-- Task material start --

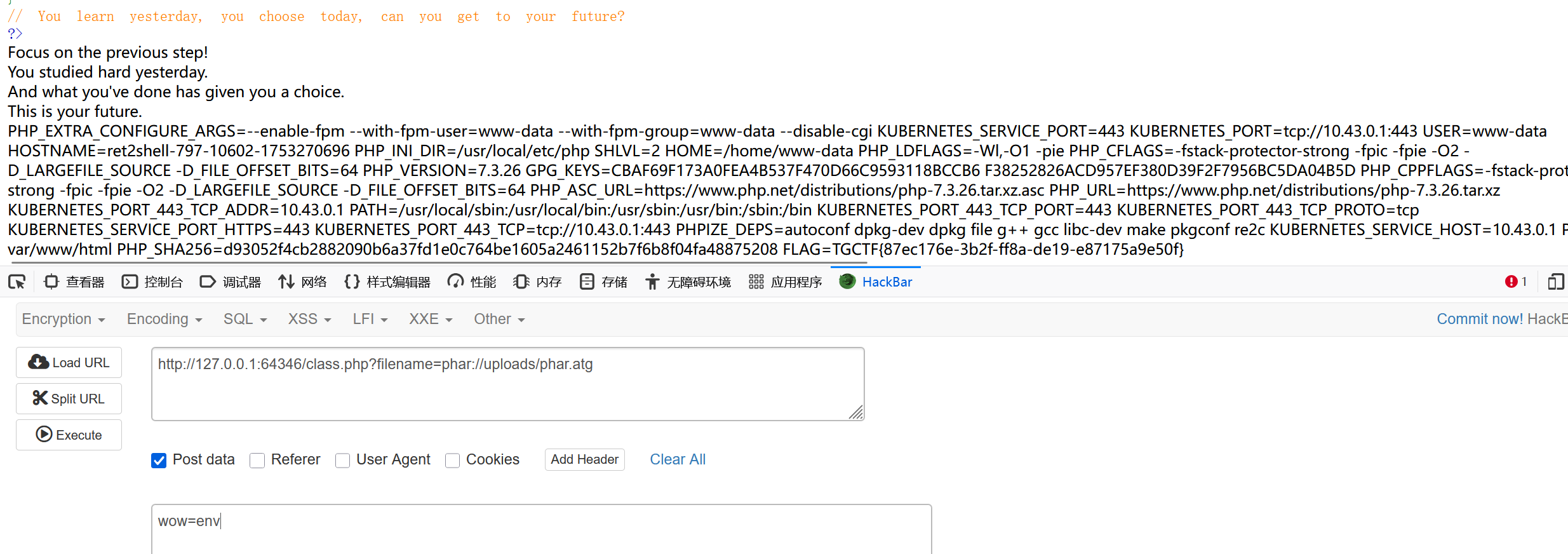Open the Debugger (调试器) panel

[x=230, y=281]
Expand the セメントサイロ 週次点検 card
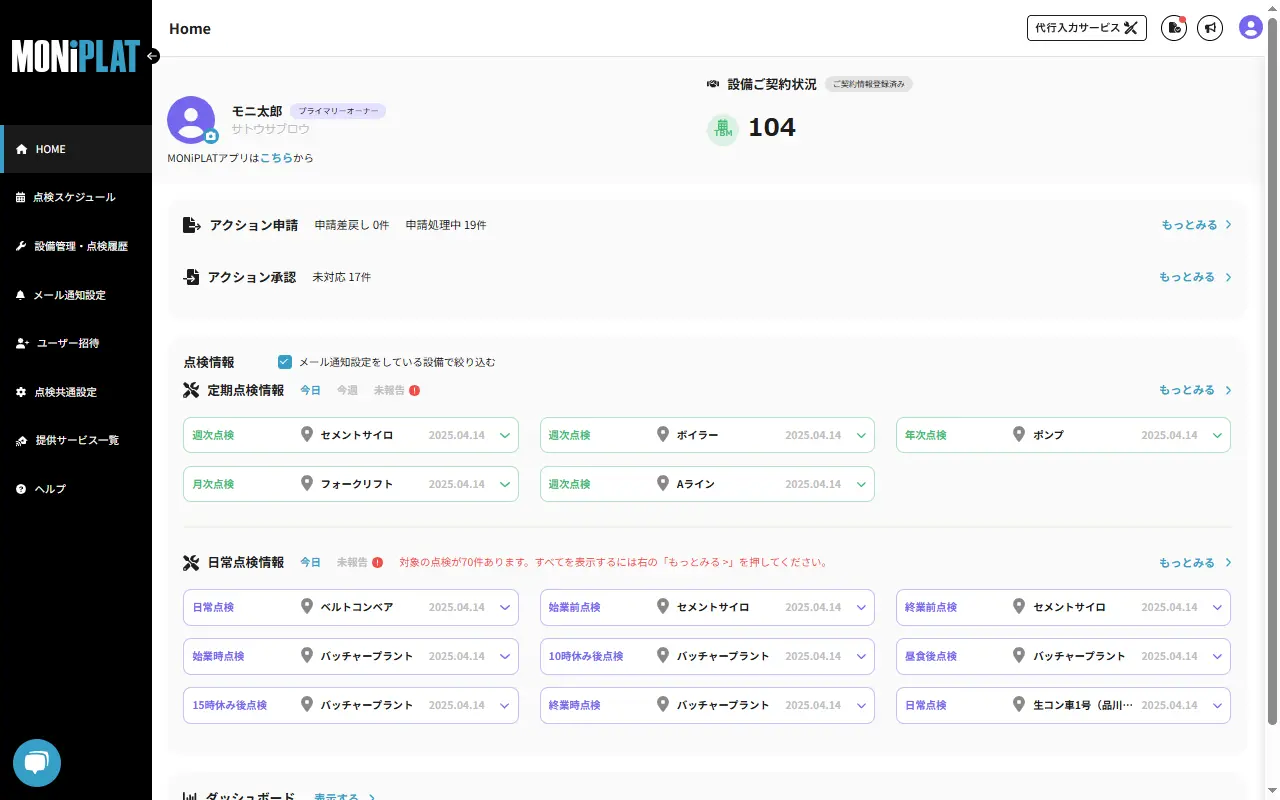Viewport: 1280px width, 800px height. click(504, 435)
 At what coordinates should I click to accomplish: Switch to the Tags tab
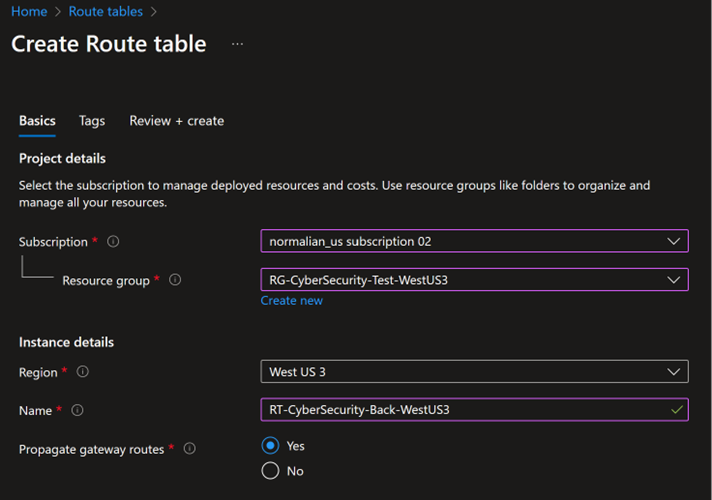click(x=92, y=121)
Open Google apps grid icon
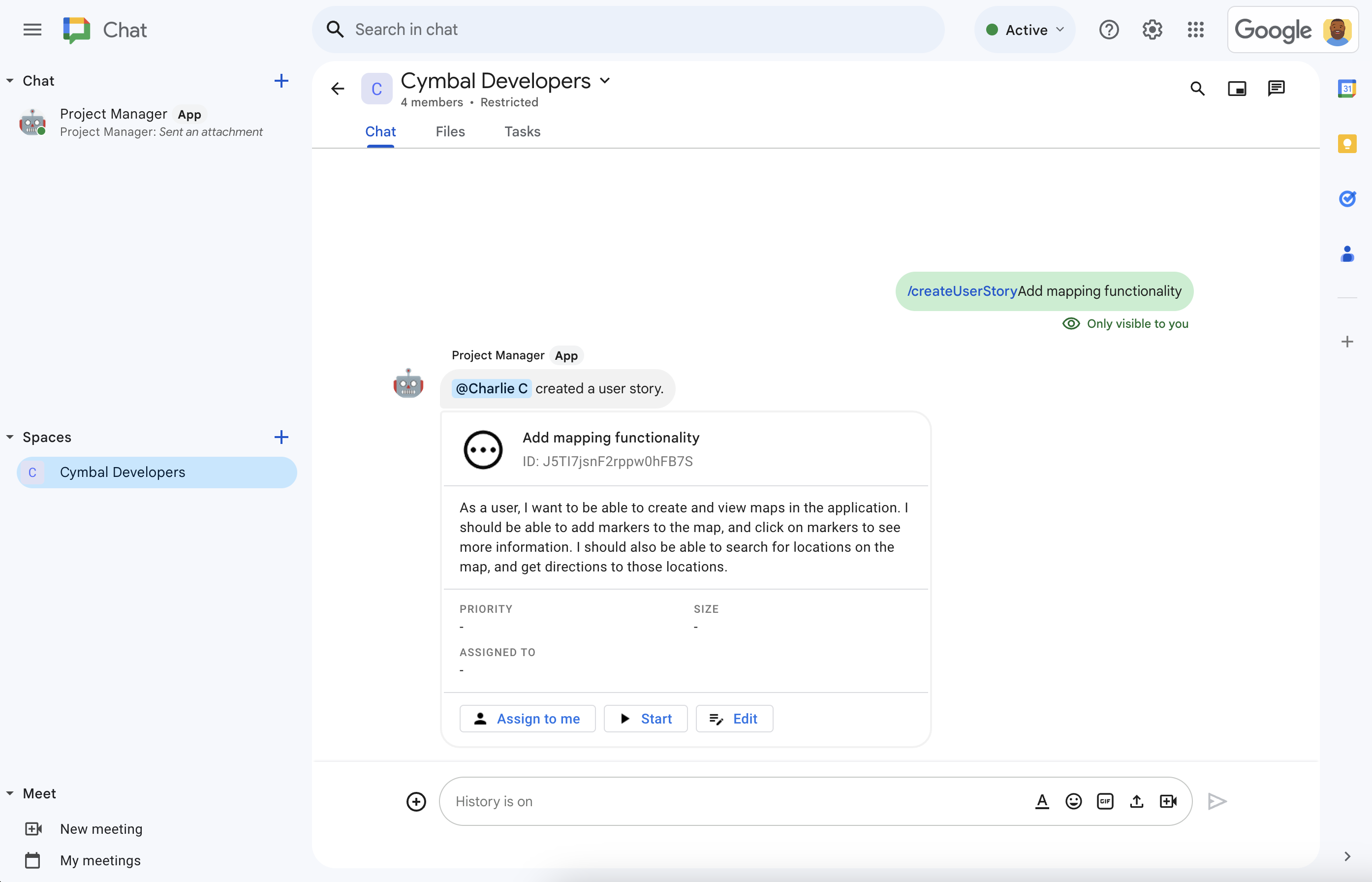Viewport: 1372px width, 882px height. (x=1197, y=29)
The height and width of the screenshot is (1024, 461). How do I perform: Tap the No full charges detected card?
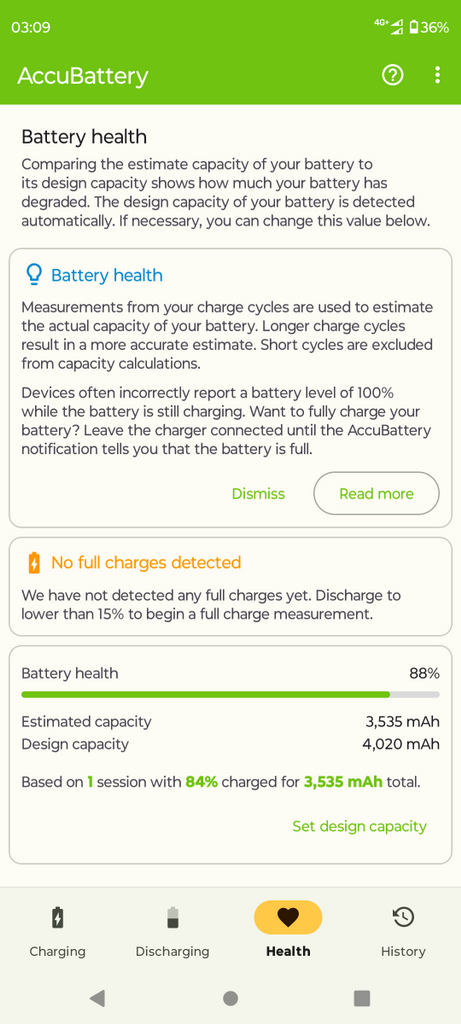tap(230, 586)
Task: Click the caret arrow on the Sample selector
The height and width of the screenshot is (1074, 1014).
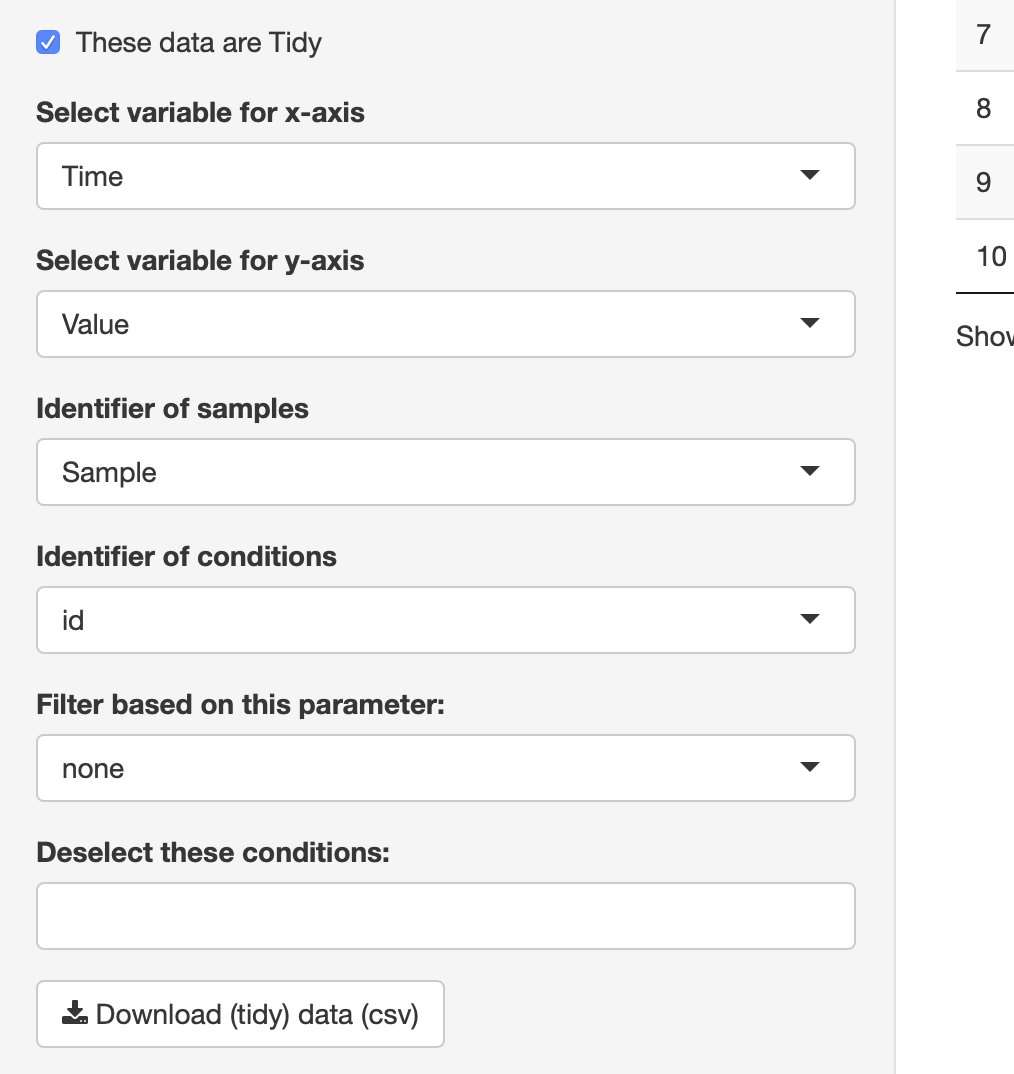Action: click(x=810, y=471)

-- Task material end --

### What this task involves
Rewrite the listing above with "screenshot" changed to "image" wherever it occurs, keeping everything else the same. Leave out the pictures.

### The reply
Open the Debugger (调试器) panel

[x=230, y=281]
Expand the セメントサイロ 週次点検 card
Viewport: 1280px width, 800px height. click(504, 435)
 At what coordinates should I click to accomplish: Switch to the Tags tab
click(x=92, y=121)
Open Google apps grid icon
Viewport: 1372px width, 882px height. (x=1197, y=29)
The height and width of the image is (1024, 461). How do I perform: Tap the No full charges detected card?
tap(230, 586)
Task: Click the caret arrow on the Sample selector
The height and width of the image is (1074, 1014).
Action: click(x=810, y=471)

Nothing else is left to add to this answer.